Automatic property-based schema and inheritance detection in Structr

A little more than two weeks have passed since we introduced the GraphGist importer as our contribution to the Neo4j Graph Gist Challenge. You can read all about that in Axel's previous blog post which you can find here.

We received a lot of positive feedback, and many people have since experimented with the new feature, including ourselves of course. But, one thing that was noted by many people who tried to import their existing domain models into Structr, was the lack of type inheritance.

So, we sat down and thought about how to make type inheritance possible because it would be a fantastic addition to the already existing importer.

Labels

When we look at the GraphGist Challenge submissions, most of them already use the new Neo4j 2.0 labels feature to convey type information, for example the Single Malt Scotch Whisky GraphGist by Patrick Baumgartner:

CREATE
 (w_aberlour : Whisky { name: 'Aberlour' }),
 (w_ardbeg :   Whisky { name: 'Ardbeg'   }),
 [...]

Extending this concept to multiple types is somewhat more difficult, because Neo4j does not preserve the order in which labels are set on a node.

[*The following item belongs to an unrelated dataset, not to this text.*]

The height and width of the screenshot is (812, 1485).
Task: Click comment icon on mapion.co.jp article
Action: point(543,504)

In our experiments, the order in which the labels of a node were returned was always alphabetical, which is of little use if we want to utilize the labels to form a type hierarchy.

So we had to find a different way to specify and detect inheritance.

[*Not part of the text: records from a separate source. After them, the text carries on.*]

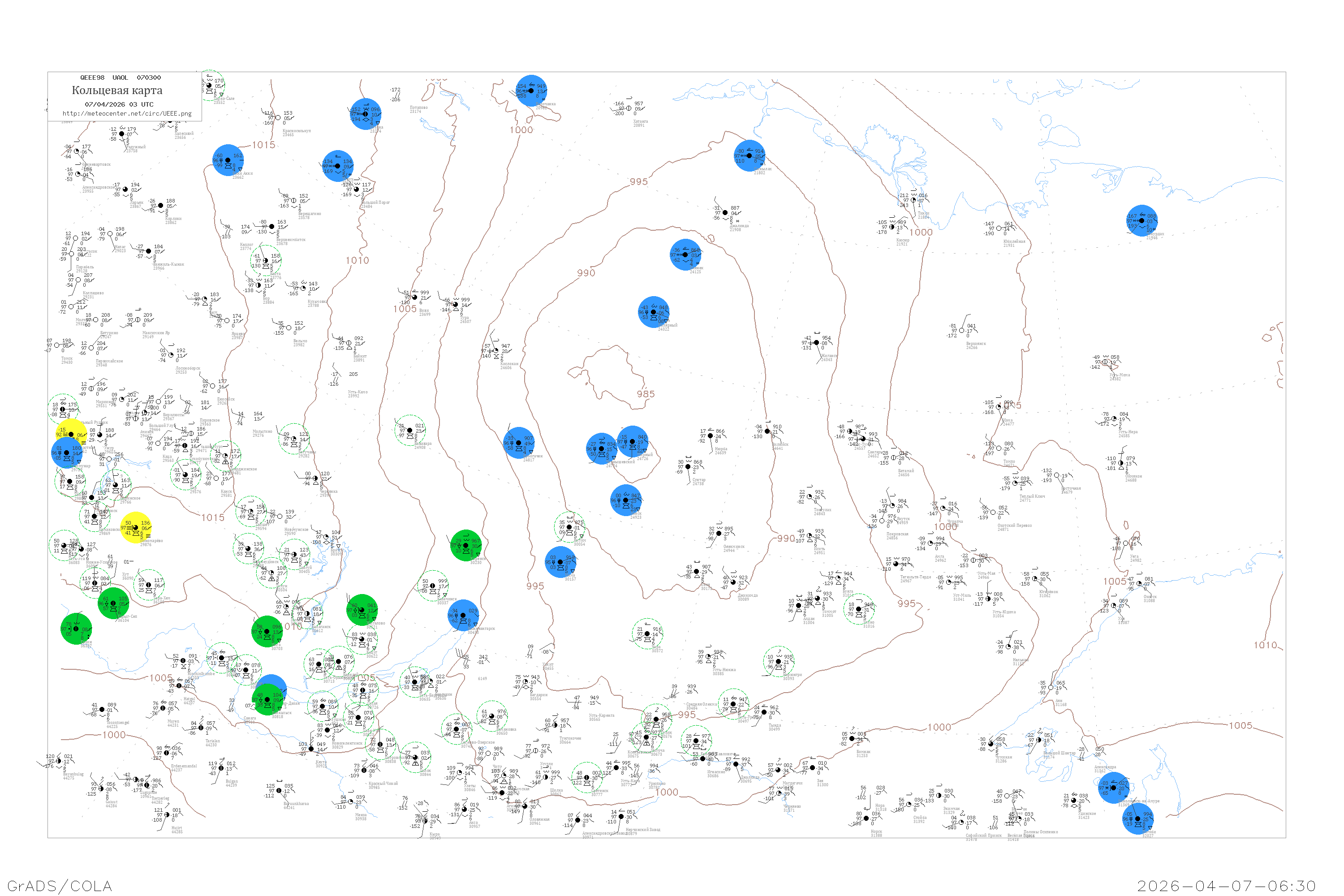Click the green station circle at Байкальск 30818

(x=267, y=699)
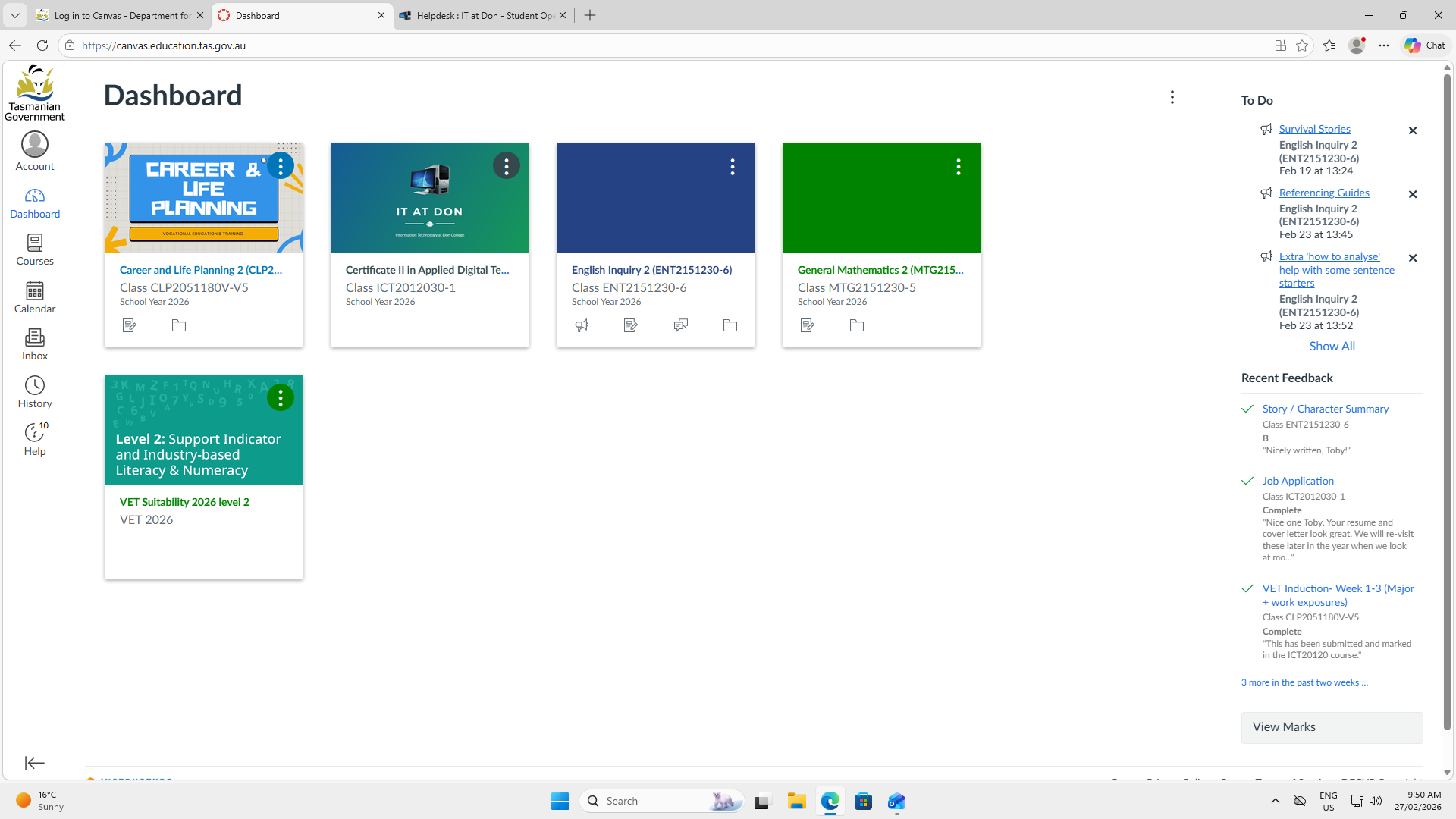Viewport: 1456px width, 819px height.
Task: Open VET Suitability card options menu
Action: (281, 398)
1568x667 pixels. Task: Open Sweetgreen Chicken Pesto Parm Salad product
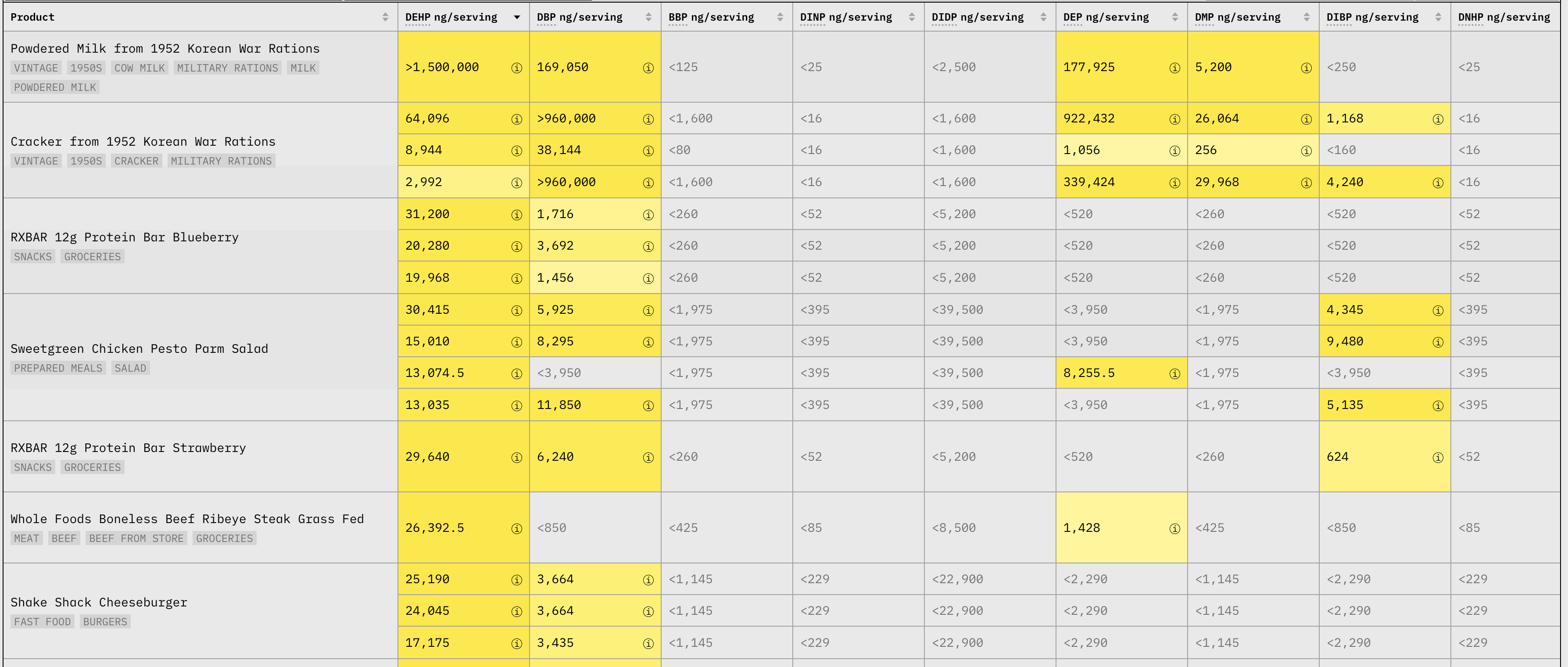[139, 349]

It turned out that the existence of a common set of properties is a very good indicator for the fact that two nodes share a common type. We experimented with different models, graph gists and import formats and found out that we can quite successfully identify a type hierarchy in a graph by using the labels, properties and property types of individual nodes.

Even more labels

The key to successfully identify the semantic structure of a graph is the consistent use of labels. Let's consider the following example which we will extend to a complete GraphGist in the course of this blog post.

[source,cypher]
----
CREATE (becks : Beer : AlcoholicBeverage {
    brand: 'Beck's',
    alcoholPercentage: 4.9,
    name: 'Beck's'
})

CREATE (potts : Beer : AlcoholicBeverage {
    brand: 'Pott's',
    alcoholPercentage: 4.8,
    name: 'Pott's'
})

CREATE (auchentoshan : Whisky : AlcoholicBeverage {
    age: 10,
    alcoholPercentage: 40.0,
    name: 'Auchentoshan'
})

CREATE (dalmore : Whisky : AlcoholicBeverage {
    age: 12,
    alcoholPercentage: 40.0,
    name: 'Dalmore'
})
----

We use the GraphGist syntax with Cypher to create two beer nodes and two whisky nodes, each with a set of properties, and three labels: Beer, Whisky and AlcoholicBeverage. You can see that all four nodes share the label AlcoholicBeverage and the two properties alcoholPercentage and name, so Structr will identify AlcoholicBeverage to be the common base type of Beer and Whisky. The other properties brand and age are only shared by two of the nodes respectively, so they will be assigned to those nodes.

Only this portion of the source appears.